**Exercise aim**
Restate word for word the lines of the data below, from the first through the one that has "Sortiert nach: (300, 203)".

Saved data entries
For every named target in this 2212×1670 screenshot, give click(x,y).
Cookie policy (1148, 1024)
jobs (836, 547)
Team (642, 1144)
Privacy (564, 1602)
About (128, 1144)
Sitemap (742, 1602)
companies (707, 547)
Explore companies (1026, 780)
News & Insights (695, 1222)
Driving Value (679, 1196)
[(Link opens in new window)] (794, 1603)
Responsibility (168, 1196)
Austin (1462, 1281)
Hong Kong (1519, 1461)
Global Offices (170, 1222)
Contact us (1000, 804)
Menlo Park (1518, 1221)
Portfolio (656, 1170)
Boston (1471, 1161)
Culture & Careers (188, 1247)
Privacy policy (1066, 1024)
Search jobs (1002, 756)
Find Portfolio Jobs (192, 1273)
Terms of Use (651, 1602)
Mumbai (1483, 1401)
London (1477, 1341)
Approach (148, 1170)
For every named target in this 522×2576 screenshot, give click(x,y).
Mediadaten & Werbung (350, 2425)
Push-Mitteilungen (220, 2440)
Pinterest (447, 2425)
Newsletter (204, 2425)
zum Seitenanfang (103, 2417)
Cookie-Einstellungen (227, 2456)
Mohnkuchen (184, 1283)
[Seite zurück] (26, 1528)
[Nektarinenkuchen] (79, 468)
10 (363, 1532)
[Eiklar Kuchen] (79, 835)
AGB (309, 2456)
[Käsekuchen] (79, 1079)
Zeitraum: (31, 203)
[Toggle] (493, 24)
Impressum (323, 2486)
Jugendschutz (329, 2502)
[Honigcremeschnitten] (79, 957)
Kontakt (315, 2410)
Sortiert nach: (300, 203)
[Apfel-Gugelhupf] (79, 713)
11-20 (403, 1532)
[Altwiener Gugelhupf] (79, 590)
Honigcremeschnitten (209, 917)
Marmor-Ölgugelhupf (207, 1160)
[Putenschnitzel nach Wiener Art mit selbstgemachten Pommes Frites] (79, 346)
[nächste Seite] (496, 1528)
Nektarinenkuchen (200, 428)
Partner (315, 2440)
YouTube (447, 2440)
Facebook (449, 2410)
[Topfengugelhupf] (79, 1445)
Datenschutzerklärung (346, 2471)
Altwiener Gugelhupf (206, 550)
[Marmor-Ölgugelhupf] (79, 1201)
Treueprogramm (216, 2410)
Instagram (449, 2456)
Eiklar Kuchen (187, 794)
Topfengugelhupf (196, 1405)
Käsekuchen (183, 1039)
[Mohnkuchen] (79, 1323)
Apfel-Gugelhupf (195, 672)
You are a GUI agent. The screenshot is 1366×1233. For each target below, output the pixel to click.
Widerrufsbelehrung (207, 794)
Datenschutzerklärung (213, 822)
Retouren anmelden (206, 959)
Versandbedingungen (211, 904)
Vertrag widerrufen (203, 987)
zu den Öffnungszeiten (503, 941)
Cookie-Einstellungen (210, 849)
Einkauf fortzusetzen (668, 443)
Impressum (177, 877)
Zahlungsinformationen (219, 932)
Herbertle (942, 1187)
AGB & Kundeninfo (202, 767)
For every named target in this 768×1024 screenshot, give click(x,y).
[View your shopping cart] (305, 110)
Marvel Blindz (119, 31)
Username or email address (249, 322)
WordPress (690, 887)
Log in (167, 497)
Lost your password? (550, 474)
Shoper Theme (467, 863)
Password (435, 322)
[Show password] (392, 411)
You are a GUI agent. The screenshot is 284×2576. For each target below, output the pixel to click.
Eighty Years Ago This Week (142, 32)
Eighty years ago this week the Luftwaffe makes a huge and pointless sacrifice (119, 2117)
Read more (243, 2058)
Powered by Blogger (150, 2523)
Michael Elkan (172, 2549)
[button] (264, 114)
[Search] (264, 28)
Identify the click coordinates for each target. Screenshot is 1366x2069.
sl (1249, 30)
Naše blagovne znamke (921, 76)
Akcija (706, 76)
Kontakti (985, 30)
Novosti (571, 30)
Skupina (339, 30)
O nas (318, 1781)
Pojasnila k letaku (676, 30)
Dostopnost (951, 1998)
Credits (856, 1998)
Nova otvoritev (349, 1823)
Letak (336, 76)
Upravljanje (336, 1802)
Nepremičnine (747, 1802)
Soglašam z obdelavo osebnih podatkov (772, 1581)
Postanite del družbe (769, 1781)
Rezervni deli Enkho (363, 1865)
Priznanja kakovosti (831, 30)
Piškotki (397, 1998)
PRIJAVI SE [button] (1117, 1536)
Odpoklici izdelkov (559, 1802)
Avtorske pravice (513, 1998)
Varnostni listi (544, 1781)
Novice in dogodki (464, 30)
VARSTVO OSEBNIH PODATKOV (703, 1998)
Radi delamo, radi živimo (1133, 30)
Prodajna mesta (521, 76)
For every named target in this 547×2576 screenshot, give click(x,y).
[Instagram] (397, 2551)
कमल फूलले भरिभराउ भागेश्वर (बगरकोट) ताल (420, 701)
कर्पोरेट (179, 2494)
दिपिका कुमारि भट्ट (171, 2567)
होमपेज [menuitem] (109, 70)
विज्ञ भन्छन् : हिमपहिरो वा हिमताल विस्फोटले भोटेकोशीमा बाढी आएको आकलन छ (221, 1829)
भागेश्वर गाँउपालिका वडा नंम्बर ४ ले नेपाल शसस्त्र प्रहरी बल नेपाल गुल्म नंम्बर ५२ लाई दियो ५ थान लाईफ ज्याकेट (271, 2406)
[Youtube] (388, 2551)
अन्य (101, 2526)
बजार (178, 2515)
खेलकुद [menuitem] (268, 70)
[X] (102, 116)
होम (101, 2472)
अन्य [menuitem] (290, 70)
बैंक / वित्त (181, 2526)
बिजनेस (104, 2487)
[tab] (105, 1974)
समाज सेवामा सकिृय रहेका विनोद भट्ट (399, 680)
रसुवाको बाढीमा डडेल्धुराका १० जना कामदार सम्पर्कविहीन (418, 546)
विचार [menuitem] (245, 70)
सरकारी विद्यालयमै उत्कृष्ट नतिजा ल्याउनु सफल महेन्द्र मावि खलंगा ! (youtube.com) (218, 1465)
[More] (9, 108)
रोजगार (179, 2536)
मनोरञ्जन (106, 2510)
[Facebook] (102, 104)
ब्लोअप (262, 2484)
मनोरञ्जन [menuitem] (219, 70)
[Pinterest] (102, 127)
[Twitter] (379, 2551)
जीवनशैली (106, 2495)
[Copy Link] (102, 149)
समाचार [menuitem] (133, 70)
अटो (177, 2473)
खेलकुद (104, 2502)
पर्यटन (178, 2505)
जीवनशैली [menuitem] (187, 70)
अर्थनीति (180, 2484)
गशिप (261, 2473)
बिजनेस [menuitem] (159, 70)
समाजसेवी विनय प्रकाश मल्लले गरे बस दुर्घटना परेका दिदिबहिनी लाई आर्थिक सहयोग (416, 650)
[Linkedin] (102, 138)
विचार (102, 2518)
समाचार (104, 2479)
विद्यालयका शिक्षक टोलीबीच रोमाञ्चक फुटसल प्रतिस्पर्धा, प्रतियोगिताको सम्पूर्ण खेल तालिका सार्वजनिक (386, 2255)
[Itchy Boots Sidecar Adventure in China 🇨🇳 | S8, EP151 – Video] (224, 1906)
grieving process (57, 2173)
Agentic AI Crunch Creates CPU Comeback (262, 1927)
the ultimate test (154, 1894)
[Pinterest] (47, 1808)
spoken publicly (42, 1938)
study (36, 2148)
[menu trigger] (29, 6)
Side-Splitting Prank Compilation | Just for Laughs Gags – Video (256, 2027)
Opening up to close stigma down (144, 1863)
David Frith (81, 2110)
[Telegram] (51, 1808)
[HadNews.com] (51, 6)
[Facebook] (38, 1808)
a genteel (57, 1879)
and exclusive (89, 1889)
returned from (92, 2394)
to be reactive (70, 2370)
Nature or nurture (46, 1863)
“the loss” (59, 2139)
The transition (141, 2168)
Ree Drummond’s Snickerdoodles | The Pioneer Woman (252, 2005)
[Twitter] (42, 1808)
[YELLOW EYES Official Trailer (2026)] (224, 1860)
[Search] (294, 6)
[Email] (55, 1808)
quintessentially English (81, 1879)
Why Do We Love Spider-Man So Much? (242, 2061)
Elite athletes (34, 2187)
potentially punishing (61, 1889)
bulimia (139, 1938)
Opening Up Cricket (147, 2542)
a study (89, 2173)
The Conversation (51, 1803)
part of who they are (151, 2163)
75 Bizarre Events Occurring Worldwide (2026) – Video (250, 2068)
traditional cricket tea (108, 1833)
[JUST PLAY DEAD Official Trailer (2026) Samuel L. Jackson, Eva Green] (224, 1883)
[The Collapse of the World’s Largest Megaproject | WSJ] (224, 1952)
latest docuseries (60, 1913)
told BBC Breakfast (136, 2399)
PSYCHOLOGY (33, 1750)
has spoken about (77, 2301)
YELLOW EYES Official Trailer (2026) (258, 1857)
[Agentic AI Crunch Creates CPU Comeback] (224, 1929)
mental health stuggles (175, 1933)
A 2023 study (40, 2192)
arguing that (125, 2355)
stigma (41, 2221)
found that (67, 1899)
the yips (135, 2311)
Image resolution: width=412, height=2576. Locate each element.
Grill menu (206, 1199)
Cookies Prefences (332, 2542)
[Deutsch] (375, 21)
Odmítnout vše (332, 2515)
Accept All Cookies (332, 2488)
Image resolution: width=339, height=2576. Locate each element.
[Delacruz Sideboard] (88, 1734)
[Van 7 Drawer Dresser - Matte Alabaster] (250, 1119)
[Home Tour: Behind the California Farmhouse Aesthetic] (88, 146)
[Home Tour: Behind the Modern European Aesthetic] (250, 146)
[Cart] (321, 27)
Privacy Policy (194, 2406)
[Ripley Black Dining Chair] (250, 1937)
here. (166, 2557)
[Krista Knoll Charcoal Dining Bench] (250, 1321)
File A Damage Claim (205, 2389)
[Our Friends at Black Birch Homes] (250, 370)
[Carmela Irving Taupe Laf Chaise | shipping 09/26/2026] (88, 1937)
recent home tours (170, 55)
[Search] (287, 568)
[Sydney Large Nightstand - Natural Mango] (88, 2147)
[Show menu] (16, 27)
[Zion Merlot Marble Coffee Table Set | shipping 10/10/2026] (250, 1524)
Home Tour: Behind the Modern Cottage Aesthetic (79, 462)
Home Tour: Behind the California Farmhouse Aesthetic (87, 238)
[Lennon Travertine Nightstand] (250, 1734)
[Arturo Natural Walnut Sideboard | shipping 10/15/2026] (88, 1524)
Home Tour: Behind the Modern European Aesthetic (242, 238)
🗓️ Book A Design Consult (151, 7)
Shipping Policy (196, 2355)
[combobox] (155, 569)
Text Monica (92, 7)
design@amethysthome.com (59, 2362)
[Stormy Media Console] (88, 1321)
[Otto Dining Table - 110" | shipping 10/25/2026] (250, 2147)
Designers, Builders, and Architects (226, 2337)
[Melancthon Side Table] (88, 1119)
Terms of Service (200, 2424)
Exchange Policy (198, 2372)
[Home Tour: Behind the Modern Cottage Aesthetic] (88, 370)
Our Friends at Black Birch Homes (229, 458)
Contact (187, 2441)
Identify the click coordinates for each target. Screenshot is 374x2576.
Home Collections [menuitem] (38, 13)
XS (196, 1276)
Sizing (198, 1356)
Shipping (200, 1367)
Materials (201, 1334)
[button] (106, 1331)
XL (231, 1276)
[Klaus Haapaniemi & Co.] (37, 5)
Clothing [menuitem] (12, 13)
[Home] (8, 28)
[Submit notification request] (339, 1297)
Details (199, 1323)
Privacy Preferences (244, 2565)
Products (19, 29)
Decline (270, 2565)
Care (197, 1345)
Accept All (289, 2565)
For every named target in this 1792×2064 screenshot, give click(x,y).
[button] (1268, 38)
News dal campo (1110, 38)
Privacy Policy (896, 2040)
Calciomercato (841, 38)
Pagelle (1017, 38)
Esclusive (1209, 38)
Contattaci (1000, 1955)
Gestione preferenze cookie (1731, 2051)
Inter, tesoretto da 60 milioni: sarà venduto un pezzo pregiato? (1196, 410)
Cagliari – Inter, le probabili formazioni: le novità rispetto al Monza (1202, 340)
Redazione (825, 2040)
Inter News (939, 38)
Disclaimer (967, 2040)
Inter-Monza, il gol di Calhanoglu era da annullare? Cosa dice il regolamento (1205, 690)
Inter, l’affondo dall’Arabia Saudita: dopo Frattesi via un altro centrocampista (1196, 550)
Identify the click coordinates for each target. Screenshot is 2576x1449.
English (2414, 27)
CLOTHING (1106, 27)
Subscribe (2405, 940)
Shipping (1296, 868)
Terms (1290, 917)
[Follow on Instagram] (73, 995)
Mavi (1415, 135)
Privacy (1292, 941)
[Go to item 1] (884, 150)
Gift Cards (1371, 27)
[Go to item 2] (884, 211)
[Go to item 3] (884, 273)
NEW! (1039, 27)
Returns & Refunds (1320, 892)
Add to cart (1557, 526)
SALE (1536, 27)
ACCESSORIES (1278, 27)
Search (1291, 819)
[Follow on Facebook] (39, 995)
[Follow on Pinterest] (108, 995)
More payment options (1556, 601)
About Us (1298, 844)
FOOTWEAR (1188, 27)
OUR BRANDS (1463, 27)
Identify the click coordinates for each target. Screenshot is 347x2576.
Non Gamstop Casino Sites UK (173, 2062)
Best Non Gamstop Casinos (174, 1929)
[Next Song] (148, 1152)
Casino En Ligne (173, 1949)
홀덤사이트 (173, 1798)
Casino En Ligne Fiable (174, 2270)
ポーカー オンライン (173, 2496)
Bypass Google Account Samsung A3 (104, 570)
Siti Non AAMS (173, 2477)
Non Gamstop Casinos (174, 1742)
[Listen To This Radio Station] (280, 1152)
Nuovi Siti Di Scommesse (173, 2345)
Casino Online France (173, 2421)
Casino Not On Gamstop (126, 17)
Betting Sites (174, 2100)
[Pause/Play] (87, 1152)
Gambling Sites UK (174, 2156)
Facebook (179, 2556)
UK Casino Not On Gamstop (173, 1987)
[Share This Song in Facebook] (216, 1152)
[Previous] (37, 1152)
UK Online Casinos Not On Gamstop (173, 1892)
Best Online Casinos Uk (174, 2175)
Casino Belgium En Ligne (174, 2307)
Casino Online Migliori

**Finished task**
For every named target in this 2212×1670 screenshot, give click(x,y).
Cookie policy (1148, 1024)
jobs (836, 547)
Team (642, 1144)
Privacy (564, 1602)
About (128, 1144)
Sitemap (742, 1602)
companies (707, 547)
Explore companies (1026, 780)
News & Insights (695, 1222)
Driving Value (679, 1196)
[(Link opens in new window)] (794, 1603)
Responsibility (168, 1196)
Austin (1462, 1281)
Hong Kong (1519, 1461)
Global Offices (170, 1222)
Contact us (1000, 804)
Menlo Park (1518, 1221)
Portfolio (656, 1170)
Boston (1471, 1161)
Culture & Careers (188, 1247)
Privacy policy (1066, 1024)
Search jobs (1002, 756)
Find Portfolio Jobs (192, 1273)
Terms of Use (651, 1602)
Mumbai (1483, 1401)
London (1477, 1341)
Approach (148, 1170)
For every named target in this 522×2576 screenshot, give click(x,y).
Mediadaten & Werbung (350, 2425)
Push-Mitteilungen (220, 2440)
Pinterest (447, 2425)
Newsletter (204, 2425)
zum Seitenanfang (103, 2417)
Cookie-Einstellungen (227, 2456)
Mohnkuchen (184, 1283)
[Seite zurück] (26, 1528)
[Nektarinenkuchen] (79, 468)
10 (363, 1532)
[Eiklar Kuchen] (79, 835)
AGB (309, 2456)
[Käsekuchen] (79, 1079)
Zeitraum: (31, 203)
[Toggle] (493, 24)
Impressum (323, 2486)
Jugendschutz (329, 2502)
[Honigcremeschnitten] (79, 957)
Kontakt (315, 2410)
Sortiert nach: (300, 203)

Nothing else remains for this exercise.